### READING PASSAGE
12 Practice

In this section, we’ll work on annotating and understanding unfamiliar code.

The code examples may look intimidating! But remember, we’re less concerned here about understanding every detail about what the code is doing, and more about using what we’ve learned about programming logic as a lens through which to begin interpreting code.

12.1 New types of conditions (in SQL)

Consider the following SQL command:

SELECT * FROM OceanBuoys
WHERE Ocean = 'Atlantic' AND (BuoyName LIKE 'S%' OR BuoyName LIKE 'K%');

One option for navigating unfamiliar code is to break down the code into its component parts. Using that approach, you can differentiate functions separate from variables and names to get a better understanding of what type of data you’re working with, and what the code is trying to do.

Exercise: Using what we’ve learned in prior sections, try to answer the following questions.

### DATA EXTRACT
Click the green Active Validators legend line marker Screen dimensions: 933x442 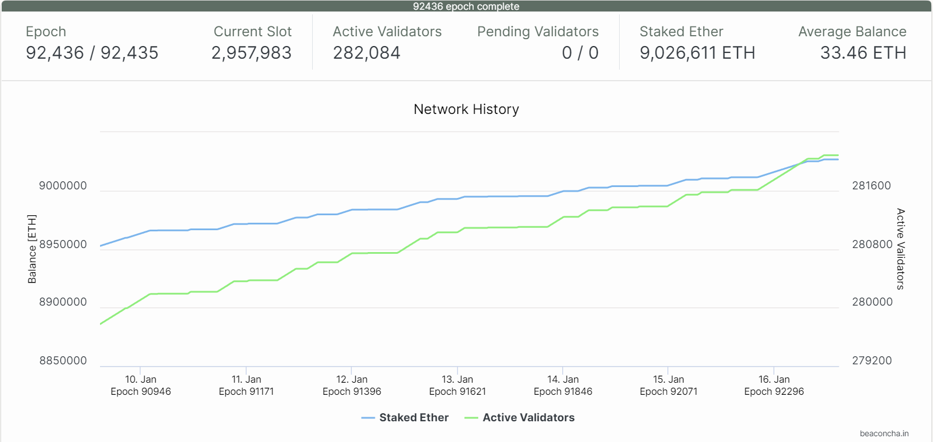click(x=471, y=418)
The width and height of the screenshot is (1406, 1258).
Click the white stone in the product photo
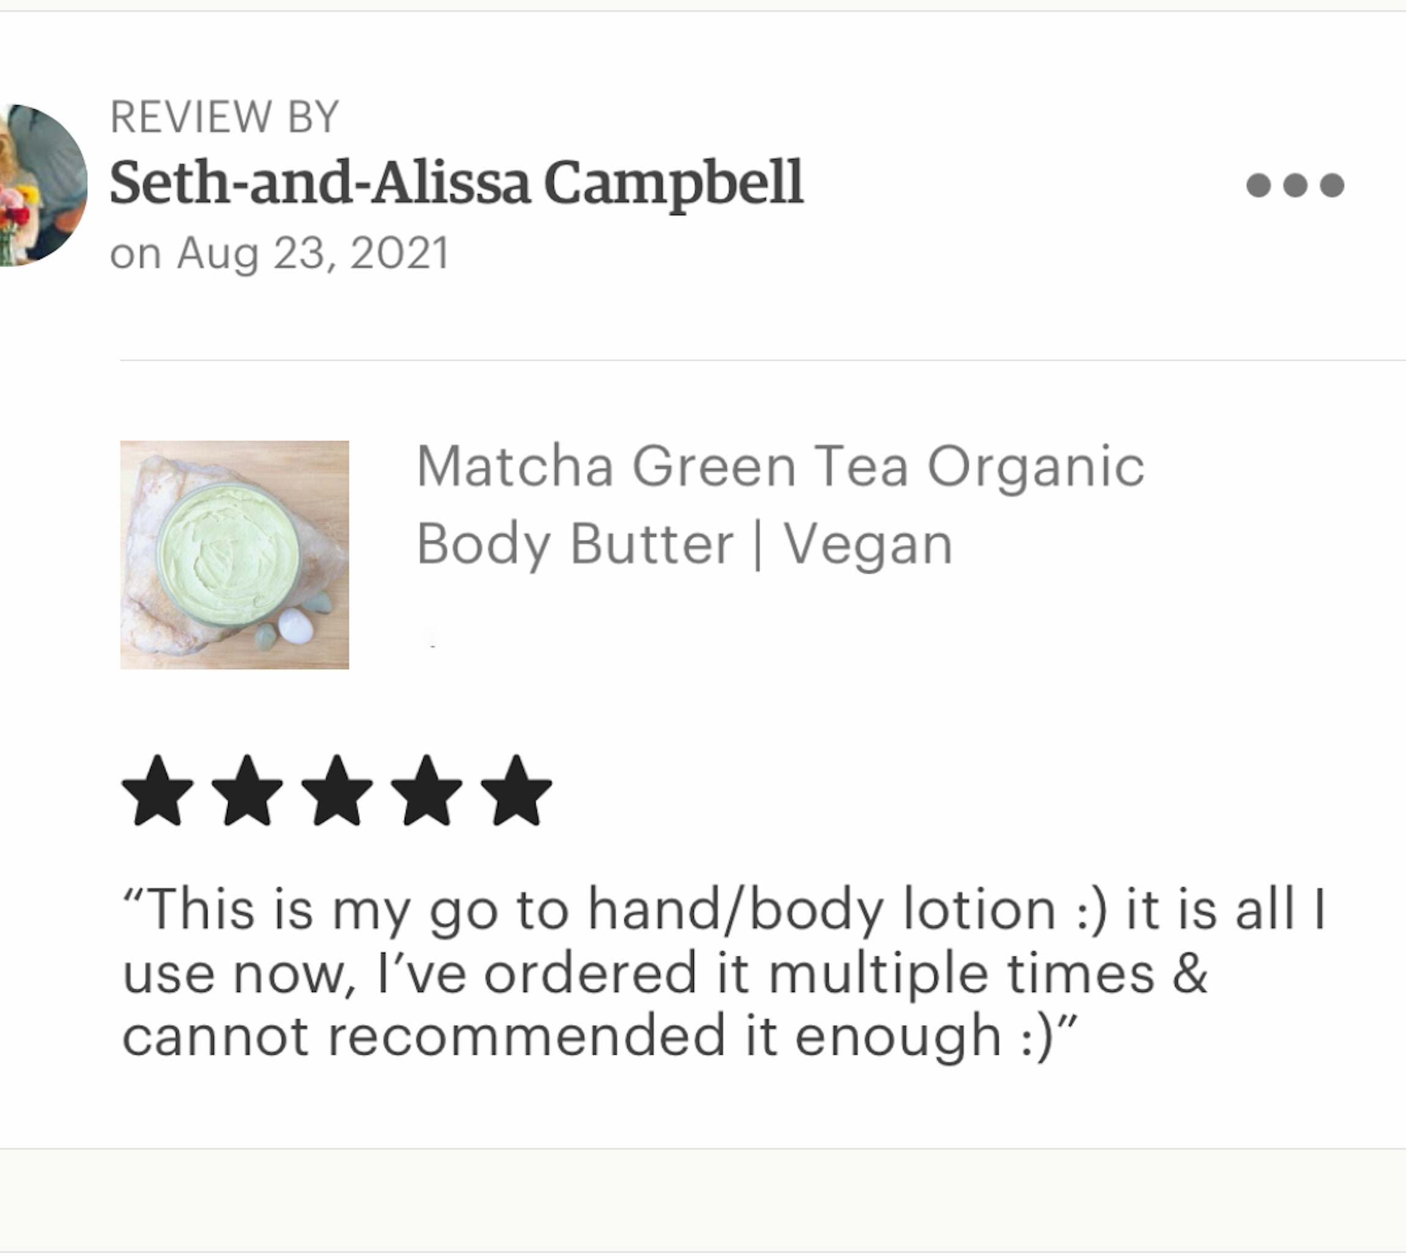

### GIVEN REQUEST
Please list each individual comparison tested in the WHERE clause of the SQL command in the practice section above, one per line.

### WRITTEN SOLUTION
Ocean = 'Atlantic'
BuoyName LIKE 'S%'
BuoyName LIKE 'K%'